++++ RECORDS FOR THE TASK

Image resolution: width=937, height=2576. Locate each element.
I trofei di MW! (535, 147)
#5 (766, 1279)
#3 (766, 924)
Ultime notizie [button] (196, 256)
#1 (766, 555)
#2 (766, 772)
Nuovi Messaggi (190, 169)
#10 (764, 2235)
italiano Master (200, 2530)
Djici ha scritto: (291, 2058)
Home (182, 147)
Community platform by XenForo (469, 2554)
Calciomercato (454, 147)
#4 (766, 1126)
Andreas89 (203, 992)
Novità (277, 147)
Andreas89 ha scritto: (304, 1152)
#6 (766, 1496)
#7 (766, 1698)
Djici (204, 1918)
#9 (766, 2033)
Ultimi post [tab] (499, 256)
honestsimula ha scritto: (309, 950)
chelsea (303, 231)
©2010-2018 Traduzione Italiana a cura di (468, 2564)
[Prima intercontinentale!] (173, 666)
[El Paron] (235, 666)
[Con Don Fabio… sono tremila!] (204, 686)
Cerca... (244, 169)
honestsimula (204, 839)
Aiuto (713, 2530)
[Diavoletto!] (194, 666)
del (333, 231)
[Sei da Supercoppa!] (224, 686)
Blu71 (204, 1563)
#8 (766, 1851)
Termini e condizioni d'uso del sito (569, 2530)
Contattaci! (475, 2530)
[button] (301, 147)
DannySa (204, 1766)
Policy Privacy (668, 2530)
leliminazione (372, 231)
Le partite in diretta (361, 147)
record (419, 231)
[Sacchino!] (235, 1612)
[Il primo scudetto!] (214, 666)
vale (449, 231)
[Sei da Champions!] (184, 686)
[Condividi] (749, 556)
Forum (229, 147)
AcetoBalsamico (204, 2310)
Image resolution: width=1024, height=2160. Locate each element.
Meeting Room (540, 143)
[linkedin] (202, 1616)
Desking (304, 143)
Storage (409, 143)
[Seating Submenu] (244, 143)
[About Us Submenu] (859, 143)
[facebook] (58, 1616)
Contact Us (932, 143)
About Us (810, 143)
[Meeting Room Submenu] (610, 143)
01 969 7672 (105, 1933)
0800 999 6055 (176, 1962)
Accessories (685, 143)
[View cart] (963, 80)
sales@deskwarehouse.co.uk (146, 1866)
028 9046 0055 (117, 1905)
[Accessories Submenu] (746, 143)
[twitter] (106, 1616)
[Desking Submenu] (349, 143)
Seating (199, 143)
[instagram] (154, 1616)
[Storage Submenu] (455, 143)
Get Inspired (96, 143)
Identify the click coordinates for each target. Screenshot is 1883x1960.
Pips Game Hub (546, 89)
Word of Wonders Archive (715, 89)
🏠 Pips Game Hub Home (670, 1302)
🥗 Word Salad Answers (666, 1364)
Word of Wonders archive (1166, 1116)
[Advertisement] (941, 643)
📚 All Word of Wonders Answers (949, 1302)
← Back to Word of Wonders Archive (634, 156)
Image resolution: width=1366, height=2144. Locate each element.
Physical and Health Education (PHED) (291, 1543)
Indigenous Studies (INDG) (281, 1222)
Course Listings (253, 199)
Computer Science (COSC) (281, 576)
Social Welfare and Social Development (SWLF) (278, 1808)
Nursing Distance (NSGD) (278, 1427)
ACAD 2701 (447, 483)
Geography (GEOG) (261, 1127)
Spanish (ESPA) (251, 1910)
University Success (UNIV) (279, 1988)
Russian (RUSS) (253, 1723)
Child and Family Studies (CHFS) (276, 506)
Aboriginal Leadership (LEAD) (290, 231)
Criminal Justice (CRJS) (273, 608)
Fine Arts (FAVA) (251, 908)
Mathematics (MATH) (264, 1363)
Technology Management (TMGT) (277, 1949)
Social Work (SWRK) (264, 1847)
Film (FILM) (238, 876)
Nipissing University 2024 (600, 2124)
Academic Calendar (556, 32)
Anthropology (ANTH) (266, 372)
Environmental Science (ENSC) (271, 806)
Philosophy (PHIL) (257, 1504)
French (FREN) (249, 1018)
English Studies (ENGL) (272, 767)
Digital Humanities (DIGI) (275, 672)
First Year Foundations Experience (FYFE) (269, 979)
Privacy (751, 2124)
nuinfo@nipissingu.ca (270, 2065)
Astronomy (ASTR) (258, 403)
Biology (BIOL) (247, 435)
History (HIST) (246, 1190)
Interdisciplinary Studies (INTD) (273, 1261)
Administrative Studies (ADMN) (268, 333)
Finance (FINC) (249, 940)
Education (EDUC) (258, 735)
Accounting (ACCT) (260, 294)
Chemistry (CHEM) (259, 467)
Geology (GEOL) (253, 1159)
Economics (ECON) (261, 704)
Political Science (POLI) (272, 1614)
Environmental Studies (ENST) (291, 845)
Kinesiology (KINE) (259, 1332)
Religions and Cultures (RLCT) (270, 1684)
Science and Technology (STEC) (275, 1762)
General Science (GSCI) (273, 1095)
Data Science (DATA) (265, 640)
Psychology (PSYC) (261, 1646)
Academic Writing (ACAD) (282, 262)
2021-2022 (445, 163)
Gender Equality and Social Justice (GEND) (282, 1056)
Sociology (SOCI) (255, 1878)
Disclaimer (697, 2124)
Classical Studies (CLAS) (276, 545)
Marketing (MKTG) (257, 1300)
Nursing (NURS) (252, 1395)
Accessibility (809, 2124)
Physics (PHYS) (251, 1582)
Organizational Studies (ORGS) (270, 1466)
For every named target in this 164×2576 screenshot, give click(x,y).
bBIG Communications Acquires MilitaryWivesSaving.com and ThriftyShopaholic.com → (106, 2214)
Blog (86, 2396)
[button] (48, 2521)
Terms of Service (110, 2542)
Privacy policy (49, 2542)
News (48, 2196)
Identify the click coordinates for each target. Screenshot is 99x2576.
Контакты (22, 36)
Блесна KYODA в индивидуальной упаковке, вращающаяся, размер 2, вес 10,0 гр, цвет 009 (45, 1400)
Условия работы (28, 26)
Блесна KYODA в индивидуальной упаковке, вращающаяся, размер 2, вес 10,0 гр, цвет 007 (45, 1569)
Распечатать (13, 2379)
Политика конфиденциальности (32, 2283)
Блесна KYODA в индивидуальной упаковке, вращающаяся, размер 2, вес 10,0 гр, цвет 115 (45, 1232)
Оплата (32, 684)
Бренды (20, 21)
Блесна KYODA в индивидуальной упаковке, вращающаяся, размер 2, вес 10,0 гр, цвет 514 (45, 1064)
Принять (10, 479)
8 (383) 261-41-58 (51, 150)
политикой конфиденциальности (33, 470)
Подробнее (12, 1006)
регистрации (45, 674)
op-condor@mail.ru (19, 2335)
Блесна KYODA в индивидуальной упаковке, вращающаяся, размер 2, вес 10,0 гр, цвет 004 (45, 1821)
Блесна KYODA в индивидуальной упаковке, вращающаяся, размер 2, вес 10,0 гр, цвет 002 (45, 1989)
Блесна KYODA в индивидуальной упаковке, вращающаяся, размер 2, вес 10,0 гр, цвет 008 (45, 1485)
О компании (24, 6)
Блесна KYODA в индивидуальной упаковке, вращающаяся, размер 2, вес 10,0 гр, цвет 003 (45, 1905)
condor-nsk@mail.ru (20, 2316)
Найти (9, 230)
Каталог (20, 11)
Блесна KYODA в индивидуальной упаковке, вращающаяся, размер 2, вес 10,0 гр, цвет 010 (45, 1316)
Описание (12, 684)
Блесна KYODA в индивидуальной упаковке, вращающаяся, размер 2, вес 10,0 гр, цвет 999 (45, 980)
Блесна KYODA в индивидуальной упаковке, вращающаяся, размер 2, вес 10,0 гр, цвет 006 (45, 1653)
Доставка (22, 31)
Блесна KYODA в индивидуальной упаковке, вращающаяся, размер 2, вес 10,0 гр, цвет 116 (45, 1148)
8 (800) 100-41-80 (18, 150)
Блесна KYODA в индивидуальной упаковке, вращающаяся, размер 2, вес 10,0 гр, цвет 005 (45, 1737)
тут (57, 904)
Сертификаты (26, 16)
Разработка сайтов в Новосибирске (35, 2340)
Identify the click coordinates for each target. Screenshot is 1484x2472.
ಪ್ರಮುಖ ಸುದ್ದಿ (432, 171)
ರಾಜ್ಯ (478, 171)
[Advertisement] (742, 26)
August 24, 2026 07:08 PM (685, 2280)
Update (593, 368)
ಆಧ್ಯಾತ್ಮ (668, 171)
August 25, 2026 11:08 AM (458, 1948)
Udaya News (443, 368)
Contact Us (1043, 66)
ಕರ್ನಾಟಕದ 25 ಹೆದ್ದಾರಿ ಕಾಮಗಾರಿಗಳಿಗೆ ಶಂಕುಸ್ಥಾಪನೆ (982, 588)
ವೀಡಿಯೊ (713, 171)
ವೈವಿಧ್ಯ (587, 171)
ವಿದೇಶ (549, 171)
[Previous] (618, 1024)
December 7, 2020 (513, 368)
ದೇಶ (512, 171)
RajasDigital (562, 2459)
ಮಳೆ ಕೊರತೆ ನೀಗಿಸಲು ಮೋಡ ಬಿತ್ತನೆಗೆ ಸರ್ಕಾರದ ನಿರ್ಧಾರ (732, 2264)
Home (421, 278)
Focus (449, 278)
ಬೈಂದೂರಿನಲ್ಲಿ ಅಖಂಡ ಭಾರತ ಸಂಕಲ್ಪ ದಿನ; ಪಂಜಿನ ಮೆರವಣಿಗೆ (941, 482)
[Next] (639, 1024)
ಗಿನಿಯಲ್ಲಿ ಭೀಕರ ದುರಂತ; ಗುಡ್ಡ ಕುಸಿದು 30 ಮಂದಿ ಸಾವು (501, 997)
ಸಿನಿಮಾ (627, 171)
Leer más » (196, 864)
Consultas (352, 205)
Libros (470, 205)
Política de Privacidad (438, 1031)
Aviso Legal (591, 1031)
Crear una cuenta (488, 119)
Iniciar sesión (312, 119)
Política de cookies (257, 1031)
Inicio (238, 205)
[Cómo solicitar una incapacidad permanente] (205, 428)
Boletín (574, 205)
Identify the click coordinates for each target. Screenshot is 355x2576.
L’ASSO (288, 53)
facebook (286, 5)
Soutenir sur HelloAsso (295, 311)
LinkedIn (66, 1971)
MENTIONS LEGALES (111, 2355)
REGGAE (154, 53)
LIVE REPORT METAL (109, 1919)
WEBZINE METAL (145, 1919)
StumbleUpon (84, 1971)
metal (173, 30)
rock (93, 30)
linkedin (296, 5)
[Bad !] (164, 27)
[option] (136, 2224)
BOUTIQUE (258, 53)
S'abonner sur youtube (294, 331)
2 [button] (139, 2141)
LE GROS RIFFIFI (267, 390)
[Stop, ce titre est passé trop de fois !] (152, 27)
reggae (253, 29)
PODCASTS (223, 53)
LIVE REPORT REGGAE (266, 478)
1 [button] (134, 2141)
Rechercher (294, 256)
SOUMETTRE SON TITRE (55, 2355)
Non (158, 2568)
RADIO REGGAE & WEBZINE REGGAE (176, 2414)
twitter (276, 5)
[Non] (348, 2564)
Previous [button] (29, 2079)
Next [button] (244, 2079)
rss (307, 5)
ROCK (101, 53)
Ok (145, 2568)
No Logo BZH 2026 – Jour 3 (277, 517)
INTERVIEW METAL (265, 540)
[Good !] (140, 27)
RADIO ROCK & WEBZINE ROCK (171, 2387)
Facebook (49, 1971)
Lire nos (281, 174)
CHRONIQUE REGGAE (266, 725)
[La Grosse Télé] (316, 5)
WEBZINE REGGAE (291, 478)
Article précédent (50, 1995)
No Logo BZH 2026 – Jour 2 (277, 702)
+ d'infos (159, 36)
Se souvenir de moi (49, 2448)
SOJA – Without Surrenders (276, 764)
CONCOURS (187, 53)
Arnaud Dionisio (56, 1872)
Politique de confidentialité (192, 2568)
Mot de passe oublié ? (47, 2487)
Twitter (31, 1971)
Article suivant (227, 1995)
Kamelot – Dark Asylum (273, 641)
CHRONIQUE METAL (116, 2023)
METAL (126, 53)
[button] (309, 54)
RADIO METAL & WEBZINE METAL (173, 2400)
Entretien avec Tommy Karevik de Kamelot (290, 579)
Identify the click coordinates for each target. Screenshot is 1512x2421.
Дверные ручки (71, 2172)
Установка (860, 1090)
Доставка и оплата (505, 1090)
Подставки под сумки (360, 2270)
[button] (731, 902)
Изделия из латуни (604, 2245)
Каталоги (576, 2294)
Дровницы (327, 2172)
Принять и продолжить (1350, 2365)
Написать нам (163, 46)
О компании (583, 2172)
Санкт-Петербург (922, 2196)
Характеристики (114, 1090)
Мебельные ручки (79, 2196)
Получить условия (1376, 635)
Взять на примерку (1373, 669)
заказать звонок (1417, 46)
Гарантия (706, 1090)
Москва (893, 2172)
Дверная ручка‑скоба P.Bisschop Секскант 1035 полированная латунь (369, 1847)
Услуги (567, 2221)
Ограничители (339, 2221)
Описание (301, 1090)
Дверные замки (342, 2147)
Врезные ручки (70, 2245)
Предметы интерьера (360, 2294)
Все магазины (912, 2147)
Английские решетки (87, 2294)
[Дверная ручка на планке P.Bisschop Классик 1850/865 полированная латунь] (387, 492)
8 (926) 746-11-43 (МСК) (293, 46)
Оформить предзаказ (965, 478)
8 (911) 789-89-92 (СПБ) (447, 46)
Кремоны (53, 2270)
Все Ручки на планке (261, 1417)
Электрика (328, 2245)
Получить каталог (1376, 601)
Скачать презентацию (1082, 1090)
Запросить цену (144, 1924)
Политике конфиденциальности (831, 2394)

++++++++

- PROMPT:
From the line that has "Academic Writing (ACAD) (282, 262)" through the line that has "For every named", copy every line exactly as it appears above, and leave out all others.

- ANSWER TO THE EXERCISE:
Academic Writing (ACAD) (282, 262)
2021-2022 (445, 163)
Gender Equality and Social Justice (GEND) (282, 1056)
Sociology (SOCI) (255, 1878)
Disclaimer (697, 2124)
Classical Studies (CLAS) (276, 545)
Marketing (MKTG) (257, 1300)
Nursing (NURS) (252, 1395)
Accessibility (809, 2124)
Physics (PHYS) (251, 1582)
Organizational Studies (ORGS) (270, 1466)
For every named target in this 164×2576 screenshot, give click(x,y).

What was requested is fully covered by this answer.